COMUNICATO STAMPA ARPAV:

In merito alle dichiarazioni del Comitato Zero Pfas di Montagnana che chiede che le analisi dei Pfas nell’acqua potabile siano effettuate da un ente terzo accreditato, si precisa che ARPAV è ente terzo e accreditato in quanto dotato di personalità giuridica pubblica, di autonomia amministrativa, tecnica, patrimoniale e contabile.

Come recita la legge istitutiva “ARPAV opera per la tutela, il controllo, il recupero dell’ambiente e per la prevenzione e promozione della salute collettiva”. Inoltre ARPAV può fornire altre prestazioni, subordinatamente all’espletamento dei compiti di istituto, purché tali attività non risultino incompatibili con l’esigenza di imparzialità nell’esercizio delle attività tecniche di controllo ad essa affidate.

La terzietà delle Agenzie Ambientali è stata rafforzata nel 2016 con l’istituzione del Sistema Nazionale a rete per la protezione dell’ambiente che ha messo in rete i laboratori accreditati delle agenzie per armonizzare i sistemi di conoscenza, di monitoraggio e di controllo delle matrici ambientali. Di conseguenza lo scorso dicembre il Consiglio regionale del Veneto ha modificato la legge di ARPAV riconoscendole maggiore autonomia economica e finanziaria per il raggiungimento delle prestazioni tecniche ambientali.
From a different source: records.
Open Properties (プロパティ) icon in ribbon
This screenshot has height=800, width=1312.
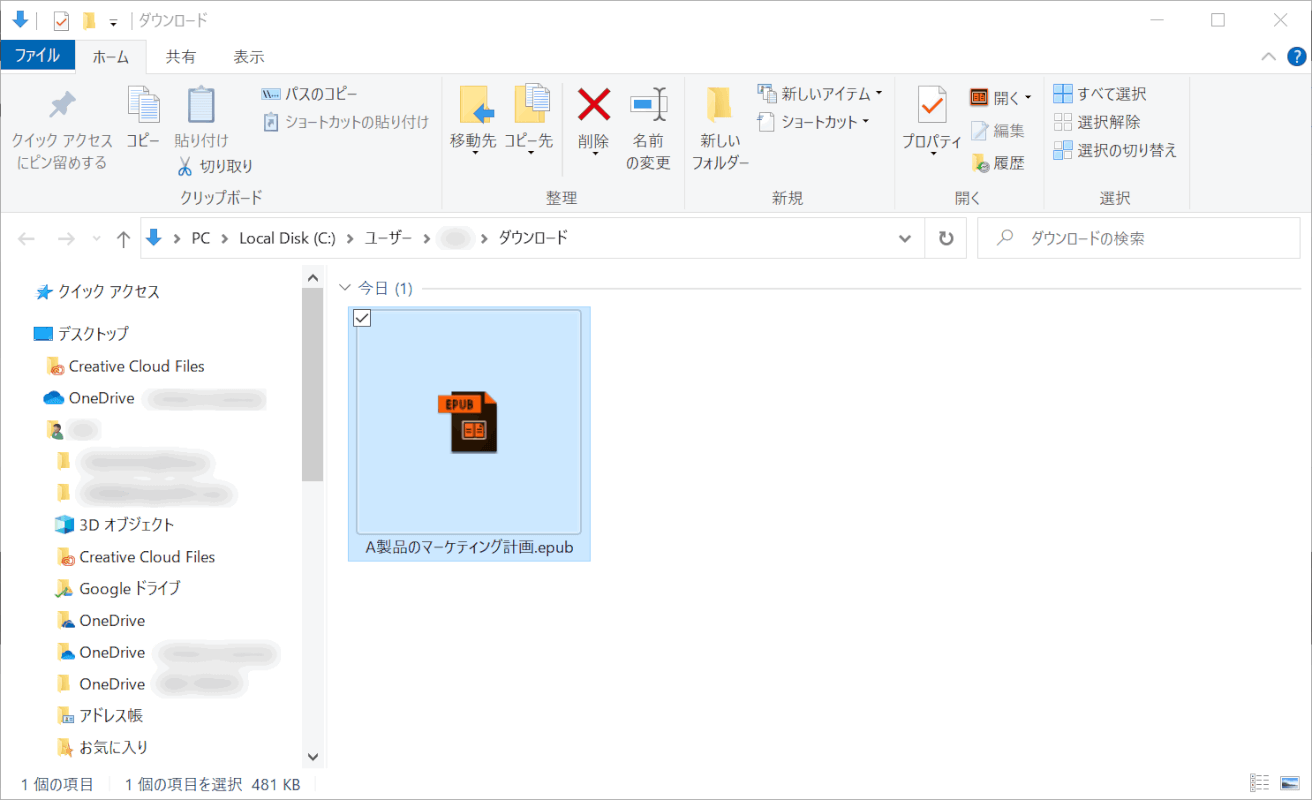pos(931,104)
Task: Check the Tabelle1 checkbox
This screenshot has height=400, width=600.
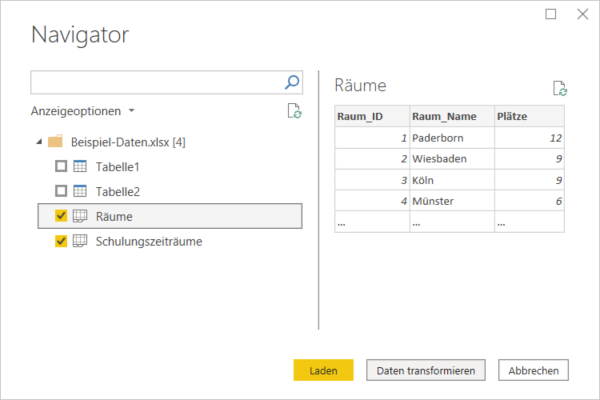Action: pos(61,166)
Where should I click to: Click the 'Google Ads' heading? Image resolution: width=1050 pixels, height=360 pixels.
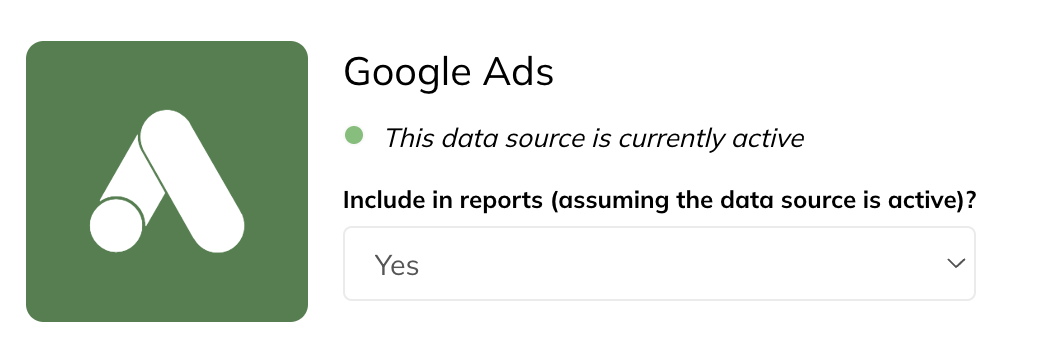point(449,72)
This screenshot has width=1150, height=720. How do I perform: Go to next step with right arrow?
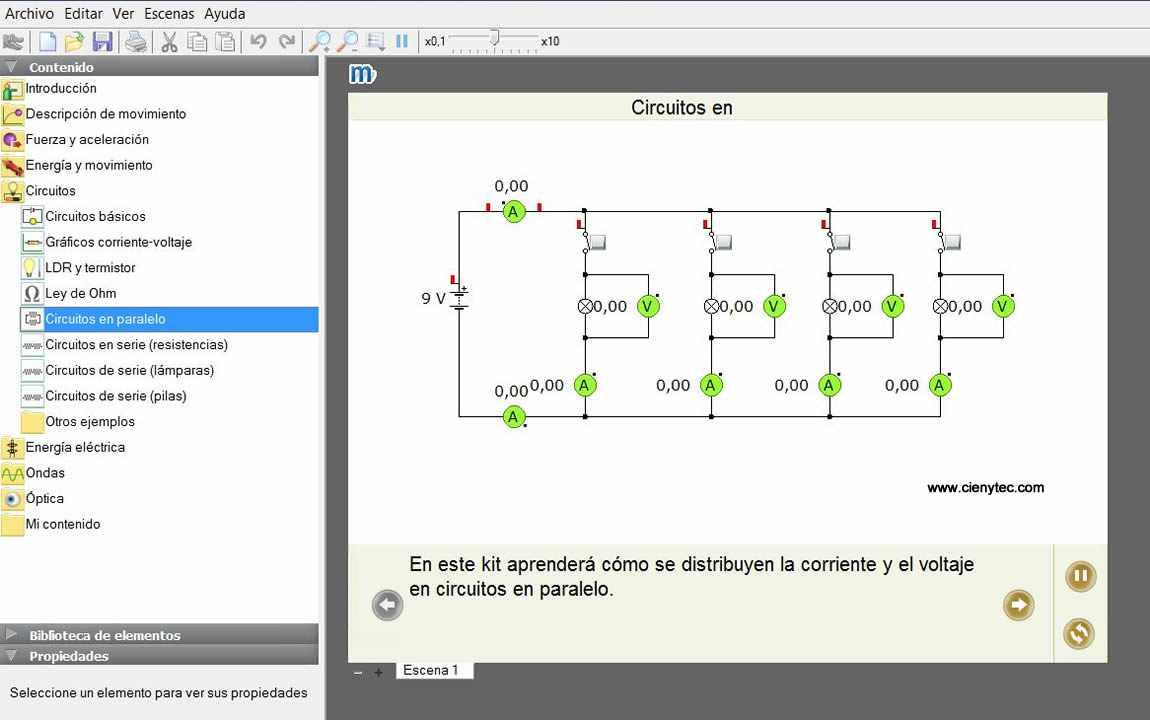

Per quanto riguarda il controllo delle acque potabili, la legge attribuisce ad ARPAV i controlli analitici delle acque destinate al consumo umano per la verifica del rispetto dei requisiti. I laboratori ARPAV dal 2000 sono accreditati con numero 0838 e l'elenco delle prove è consultabile sul sito di ACCREDIA. L'accreditamento prevede che tutte le attività dei laboratori siano soggette a verifica almeno annuale da parte di un team di tecnici esterni.